Exercise: Copy out each of the lines below verbatim, from the first to the last.
____________
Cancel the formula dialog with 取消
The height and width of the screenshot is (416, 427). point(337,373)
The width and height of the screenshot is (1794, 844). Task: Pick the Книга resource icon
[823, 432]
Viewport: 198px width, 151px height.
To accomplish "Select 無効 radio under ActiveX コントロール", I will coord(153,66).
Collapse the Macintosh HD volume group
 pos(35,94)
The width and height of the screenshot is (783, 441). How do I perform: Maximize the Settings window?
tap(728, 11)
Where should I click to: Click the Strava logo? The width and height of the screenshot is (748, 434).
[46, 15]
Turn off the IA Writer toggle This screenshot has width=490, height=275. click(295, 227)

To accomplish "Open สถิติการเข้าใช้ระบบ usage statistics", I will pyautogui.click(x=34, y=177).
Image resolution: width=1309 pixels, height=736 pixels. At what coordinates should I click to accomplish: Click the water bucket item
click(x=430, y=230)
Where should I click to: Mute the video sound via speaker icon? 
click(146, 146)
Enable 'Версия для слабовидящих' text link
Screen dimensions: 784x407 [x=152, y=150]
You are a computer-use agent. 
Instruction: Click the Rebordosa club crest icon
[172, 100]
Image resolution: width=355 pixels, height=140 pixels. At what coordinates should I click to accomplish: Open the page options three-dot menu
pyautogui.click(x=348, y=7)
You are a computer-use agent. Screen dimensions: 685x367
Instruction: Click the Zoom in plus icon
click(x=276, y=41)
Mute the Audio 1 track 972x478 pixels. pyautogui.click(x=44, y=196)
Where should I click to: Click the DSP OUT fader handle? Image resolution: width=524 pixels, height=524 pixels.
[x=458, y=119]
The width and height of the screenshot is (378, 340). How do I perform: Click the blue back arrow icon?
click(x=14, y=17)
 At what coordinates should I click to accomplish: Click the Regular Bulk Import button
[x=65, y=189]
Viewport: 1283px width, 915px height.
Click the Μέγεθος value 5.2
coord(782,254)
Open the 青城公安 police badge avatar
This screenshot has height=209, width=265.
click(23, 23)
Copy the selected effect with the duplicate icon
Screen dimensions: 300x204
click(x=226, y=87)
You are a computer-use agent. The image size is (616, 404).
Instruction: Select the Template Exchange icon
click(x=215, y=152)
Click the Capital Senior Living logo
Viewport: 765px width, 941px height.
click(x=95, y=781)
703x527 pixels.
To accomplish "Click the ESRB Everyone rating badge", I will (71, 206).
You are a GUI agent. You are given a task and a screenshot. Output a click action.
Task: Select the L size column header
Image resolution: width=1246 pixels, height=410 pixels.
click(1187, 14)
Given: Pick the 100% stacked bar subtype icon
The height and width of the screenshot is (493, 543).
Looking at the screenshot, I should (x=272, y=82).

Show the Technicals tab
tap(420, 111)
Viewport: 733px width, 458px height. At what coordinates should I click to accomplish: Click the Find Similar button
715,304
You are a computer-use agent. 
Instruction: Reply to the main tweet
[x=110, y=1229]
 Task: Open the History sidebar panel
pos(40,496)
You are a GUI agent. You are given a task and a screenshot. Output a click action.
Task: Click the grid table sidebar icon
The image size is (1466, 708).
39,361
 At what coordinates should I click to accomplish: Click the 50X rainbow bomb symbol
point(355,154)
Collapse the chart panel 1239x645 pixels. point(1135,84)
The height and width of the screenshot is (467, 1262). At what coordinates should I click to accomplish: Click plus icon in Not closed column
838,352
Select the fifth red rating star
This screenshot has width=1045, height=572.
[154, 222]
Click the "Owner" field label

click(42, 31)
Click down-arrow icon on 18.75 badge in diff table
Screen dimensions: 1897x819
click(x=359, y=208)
____________
Worked answer:
Cancel the formula dialog with 取消
The height and width of the screenshot is (416, 427). point(337,373)
The width and height of the screenshot is (1794, 844). Task: Pick the Книга resource icon
[823, 432]
Viewport: 198px width, 151px height.
To accomplish "Select 無効 radio under ActiveX コントロール", I will coord(153,66).
Collapse the Macintosh HD volume group
 pos(35,94)
The width and height of the screenshot is (783, 441). How do I perform: Maximize the Settings window?
tap(728, 11)
Where should I click to: Click the Strava logo? The width and height of the screenshot is (748, 434).
[46, 15]
Turn off the IA Writer toggle This screenshot has width=490, height=275. click(295, 227)

To accomplish "Open สถิติการเข้าใช้ระบบ usage statistics", I will pyautogui.click(x=34, y=177).
Image resolution: width=1309 pixels, height=736 pixels. At what coordinates should I click to accomplish: Click the water bucket item
click(x=430, y=230)
Where should I click to: Mute the video sound via speaker icon? 
click(146, 146)
Enable 'Версия для слабовидящих' text link
Screen dimensions: 784x407 [x=152, y=150]
You are a computer-use agent. 
Instruction: Click the Rebordosa club crest icon
[172, 100]
Image resolution: width=355 pixels, height=140 pixels. At what coordinates should I click to accomplish: Open the page options three-dot menu
pyautogui.click(x=348, y=7)
You are a computer-use agent. Screen dimensions: 685x367
Instruction: Click the Zoom in plus icon
click(x=276, y=41)
Mute the Audio 1 track 972x478 pixels. pyautogui.click(x=44, y=196)
Where should I click to: Click the DSP OUT fader handle? Image resolution: width=524 pixels, height=524 pixels.
[x=458, y=119]
The width and height of the screenshot is (378, 340). How do I perform: Click the blue back arrow icon?
click(x=14, y=17)
 At what coordinates should I click to accomplish: Click the Regular Bulk Import button
[x=65, y=189]
Viewport: 1283px width, 915px height.
Click the Μέγεθος value 5.2
coord(782,254)
Open the 青城公安 police badge avatar
This screenshot has height=209, width=265.
click(23, 23)
Copy the selected effect with the duplicate icon
Screen dimensions: 300x204
click(x=226, y=87)
You are a computer-use agent. The image size is (616, 404).
Instruction: Select the Template Exchange icon
click(x=215, y=152)
Click the Capital Senior Living logo
Viewport: 765px width, 941px height.
click(x=95, y=781)
703x527 pixels.
To accomplish "Click the ESRB Everyone rating badge", I will (71, 206).
You are a GUI agent. You are given a task and a screenshot. Output a click action.
Task: Select the L size column header
Image resolution: width=1246 pixels, height=410 pixels.
click(1187, 14)
Given: Pick the 100% stacked bar subtype icon
The height and width of the screenshot is (493, 543).
Looking at the screenshot, I should (x=272, y=82).

Show the Technicals tab
tap(420, 111)
Viewport: 733px width, 458px height. At what coordinates should I click to accomplish: Click the Find Similar button
715,304
You are a computer-use agent. 
Instruction: Reply to the main tweet
[x=110, y=1229]
 Task: Open the History sidebar panel
pos(40,496)
You are a GUI agent. You are given a task and a screenshot. Output a click action.
Task: Click the grid table sidebar icon
The image size is (1466, 708).
39,361
 At what coordinates should I click to accomplish: Click the 50X rainbow bomb symbol
point(355,154)
Collapse the chart panel 1239x645 pixels. point(1135,84)
The height and width of the screenshot is (467, 1262). At what coordinates should I click to accomplish: Click plus icon in Not closed column
838,352
Select the fifth red rating star
This screenshot has width=1045, height=572.
[154, 222]
Click the "Owner" field label

click(42, 31)
Click down-arrow icon on 18.75 badge in diff table
Screen dimensions: 1897x819
click(x=359, y=208)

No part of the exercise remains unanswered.